◆ **What you need to do**: Copy every item below line for line, changing nothing.

─── Records for the exercise ───

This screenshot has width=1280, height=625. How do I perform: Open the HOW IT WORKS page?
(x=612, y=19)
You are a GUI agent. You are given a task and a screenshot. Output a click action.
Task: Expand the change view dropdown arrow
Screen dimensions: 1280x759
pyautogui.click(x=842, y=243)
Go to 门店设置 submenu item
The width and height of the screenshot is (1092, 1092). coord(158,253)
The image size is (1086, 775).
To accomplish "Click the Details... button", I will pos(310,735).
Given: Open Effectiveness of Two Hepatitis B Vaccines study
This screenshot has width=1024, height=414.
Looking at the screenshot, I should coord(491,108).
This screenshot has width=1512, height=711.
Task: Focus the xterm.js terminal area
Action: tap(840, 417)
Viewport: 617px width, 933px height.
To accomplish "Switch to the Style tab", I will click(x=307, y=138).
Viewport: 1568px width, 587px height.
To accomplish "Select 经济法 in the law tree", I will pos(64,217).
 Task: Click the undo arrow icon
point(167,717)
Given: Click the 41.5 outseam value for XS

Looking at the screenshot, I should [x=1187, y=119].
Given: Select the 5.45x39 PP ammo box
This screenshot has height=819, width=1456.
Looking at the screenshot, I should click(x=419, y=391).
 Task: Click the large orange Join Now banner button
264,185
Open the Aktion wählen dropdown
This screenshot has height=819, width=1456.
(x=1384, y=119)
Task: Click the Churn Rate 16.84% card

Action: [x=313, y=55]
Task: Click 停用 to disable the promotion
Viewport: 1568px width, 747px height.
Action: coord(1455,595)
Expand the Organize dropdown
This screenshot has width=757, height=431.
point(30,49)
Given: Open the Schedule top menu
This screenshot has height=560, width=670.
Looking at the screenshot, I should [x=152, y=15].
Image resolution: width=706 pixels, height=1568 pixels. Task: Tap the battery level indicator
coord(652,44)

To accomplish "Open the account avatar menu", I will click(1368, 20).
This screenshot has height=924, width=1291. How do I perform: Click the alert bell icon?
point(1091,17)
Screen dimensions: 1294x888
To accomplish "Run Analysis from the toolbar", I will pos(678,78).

───

◆ **Output of the task**:
This screenshot has width=1280, height=625. How do I perform: Open the HOW IT WORKS page?
(x=612, y=19)
You are a GUI agent. You are given a task and a screenshot. Output a click action.
Task: Expand the change view dropdown arrow
Screen dimensions: 1280x759
pyautogui.click(x=842, y=243)
Go to 门店设置 submenu item
The width and height of the screenshot is (1092, 1092). coord(158,253)
The image size is (1086, 775).
To accomplish "Click the Details... button", I will pos(310,735).
Given: Open Effectiveness of Two Hepatitis B Vaccines study
This screenshot has width=1024, height=414.
Looking at the screenshot, I should coord(491,108).
This screenshot has width=1512, height=711.
Task: Focus the xterm.js terminal area
Action: tap(840, 417)
Viewport: 617px width, 933px height.
To accomplish "Switch to the Style tab", I will click(x=307, y=138).
Viewport: 1568px width, 587px height.
To accomplish "Select 经济法 in the law tree", I will pos(64,217).
 Task: Click the undo arrow icon
point(167,717)
Given: Click the 41.5 outseam value for XS

Looking at the screenshot, I should [x=1187, y=119].
Given: Select the 5.45x39 PP ammo box
This screenshot has height=819, width=1456.
Looking at the screenshot, I should click(x=419, y=391).
 Task: Click the large orange Join Now banner button
264,185
Open the Aktion wählen dropdown
This screenshot has height=819, width=1456.
(x=1384, y=119)
Task: Click the Churn Rate 16.84% card

Action: [x=313, y=55]
Task: Click 停用 to disable the promotion
Viewport: 1568px width, 747px height.
Action: coord(1455,595)
Expand the Organize dropdown
This screenshot has width=757, height=431.
point(30,49)
Given: Open the Schedule top menu
This screenshot has height=560, width=670.
Looking at the screenshot, I should [x=152, y=15].
Image resolution: width=706 pixels, height=1568 pixels. Task: Tap the battery level indicator
coord(652,44)

To accomplish "Open the account avatar menu", I will click(1368, 20).
This screenshot has height=924, width=1291. How do I perform: Click the alert bell icon?
point(1091,17)
Screen dimensions: 1294x888
To accomplish "Run Analysis from the toolbar", I will pos(678,78).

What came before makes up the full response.